Stored dataset items:
— BEGIN —

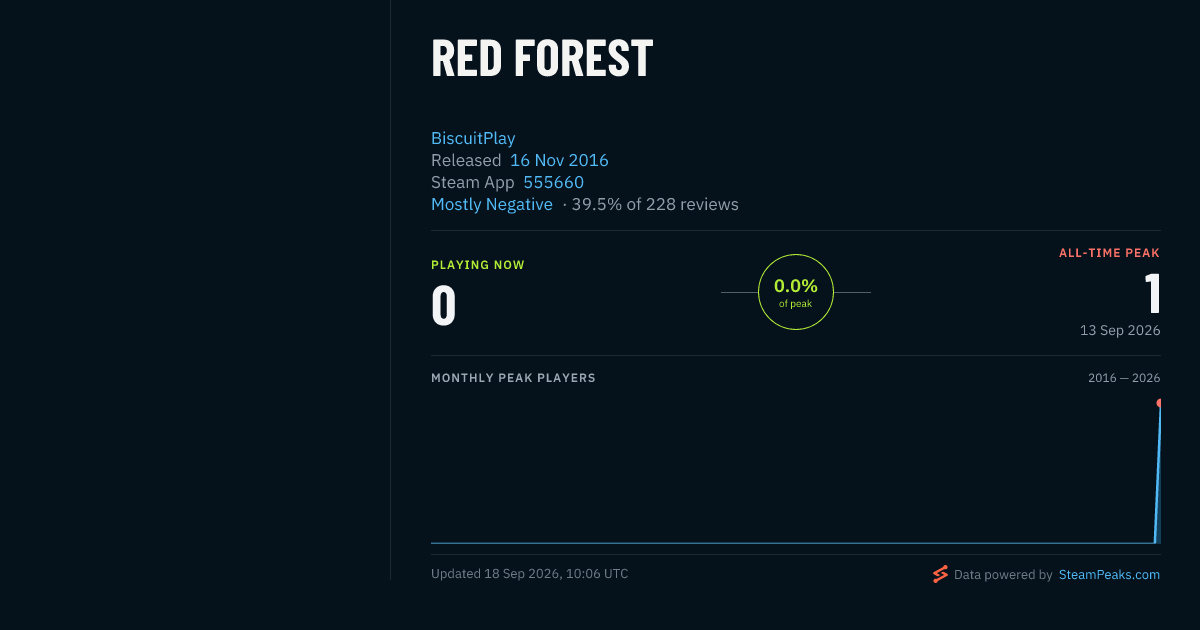Open the SteamPeaks.com link
Image resolution: width=1200 pixels, height=630 pixels.
coord(1109,575)
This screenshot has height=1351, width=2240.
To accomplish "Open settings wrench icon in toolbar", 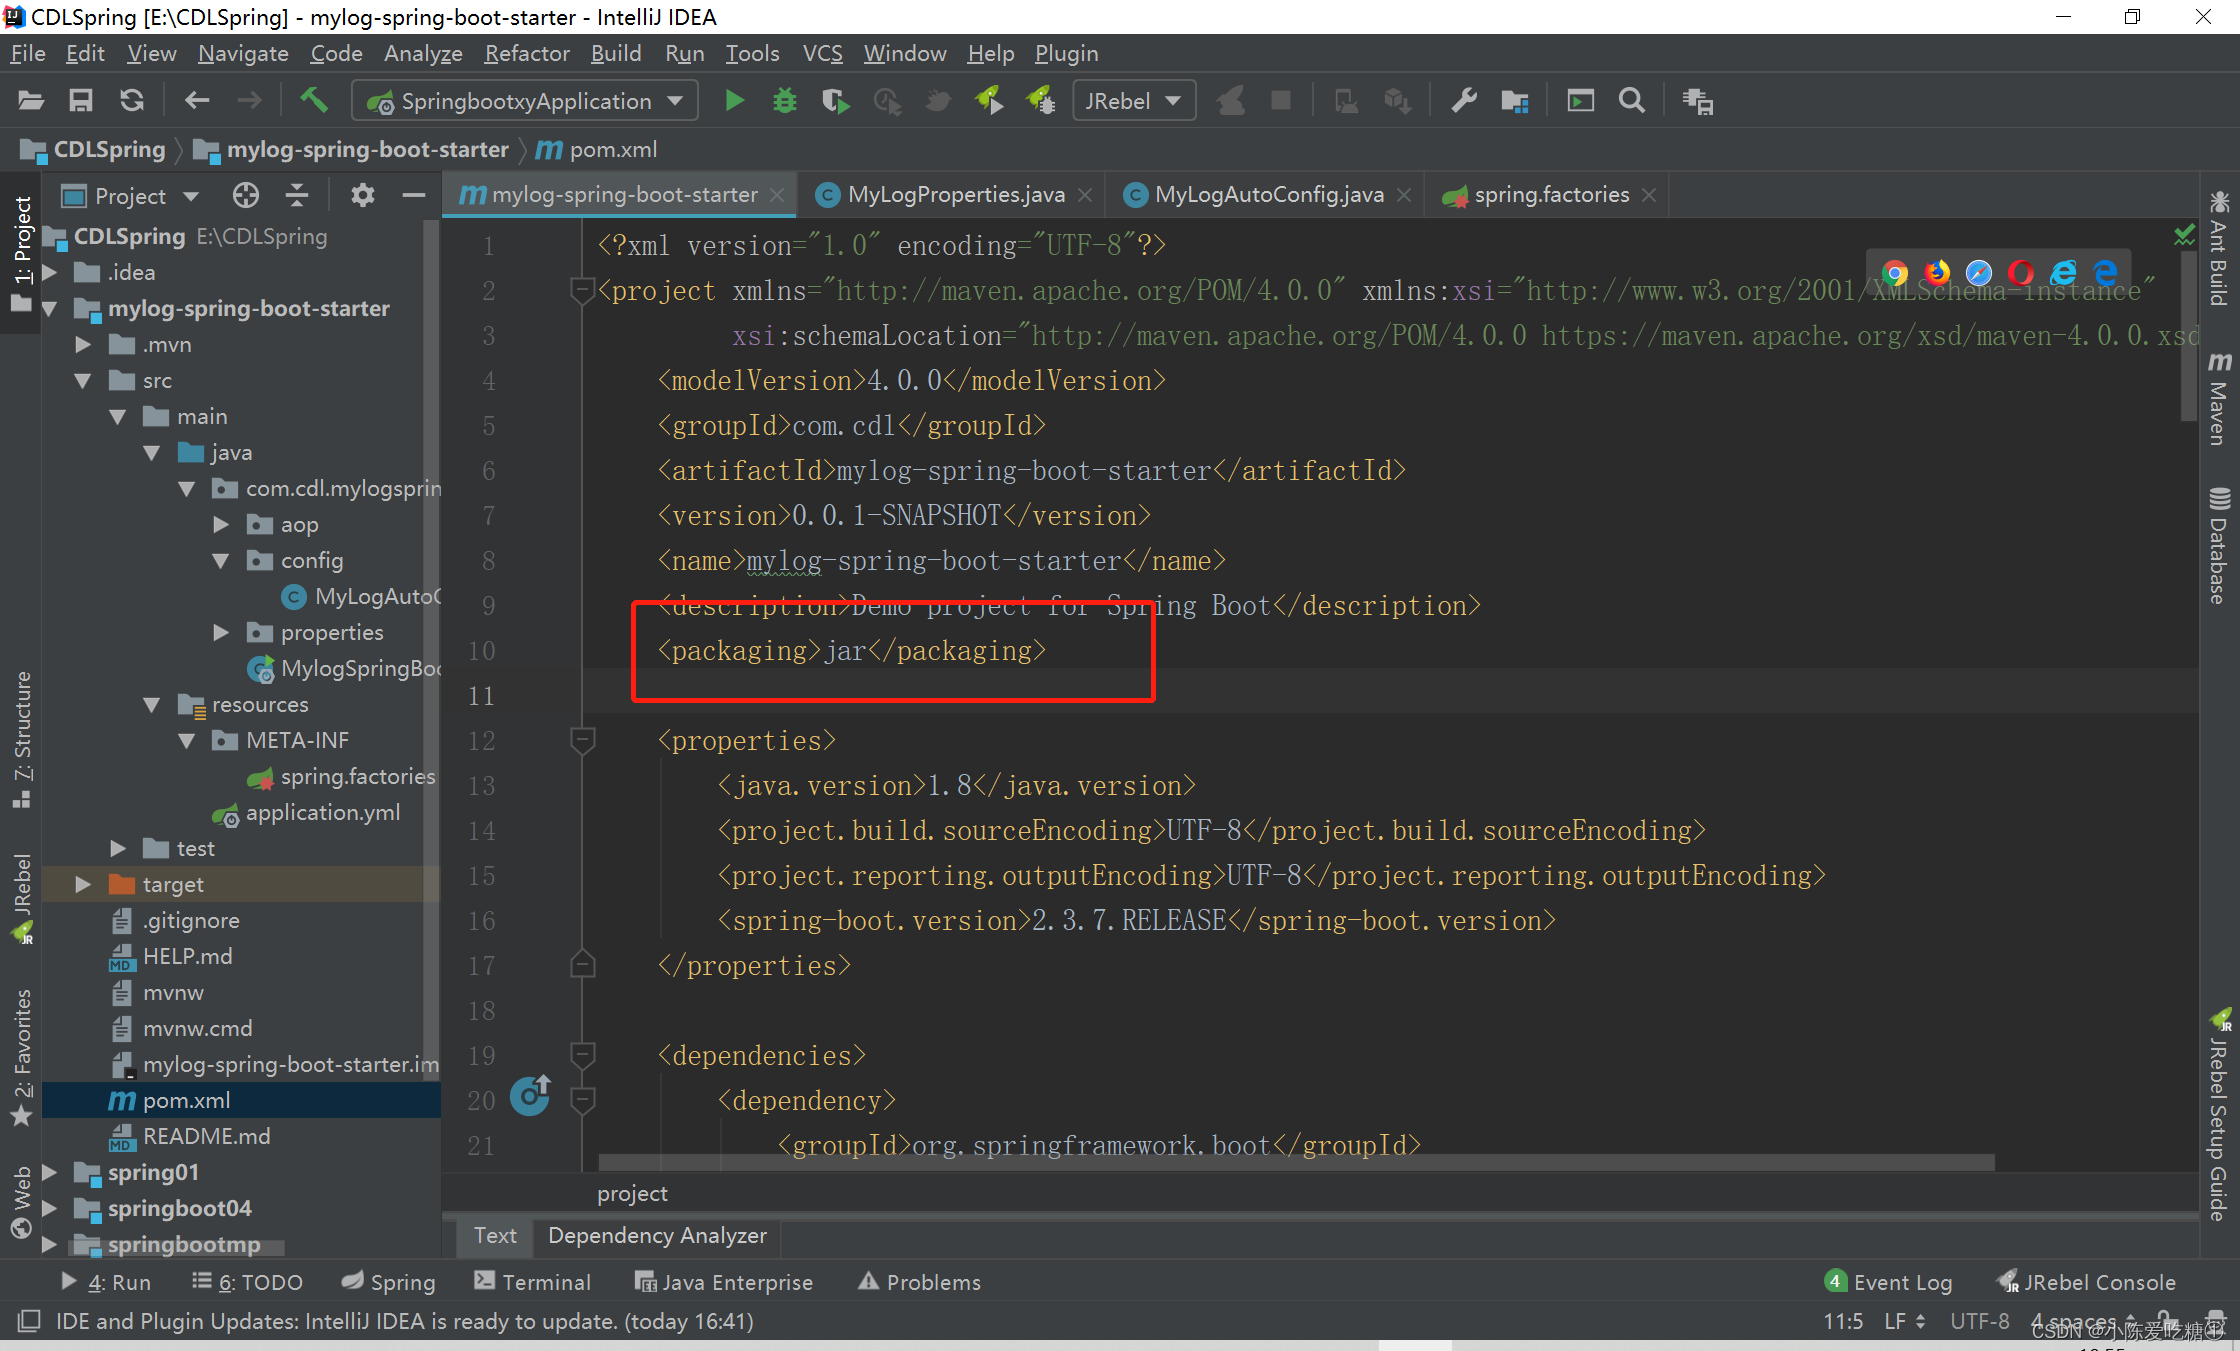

— END —

## TO BE DONE
Copy the records word for word, starting at the line containing "This screenshot has height=1351, width=2240." and ending at the end of the records. Leave the pictures out of your copy.

## SOLUTION TO THE PROBLEM
This screenshot has height=1351, width=2240.
To accomplish "Open settings wrench icon in toolbar", 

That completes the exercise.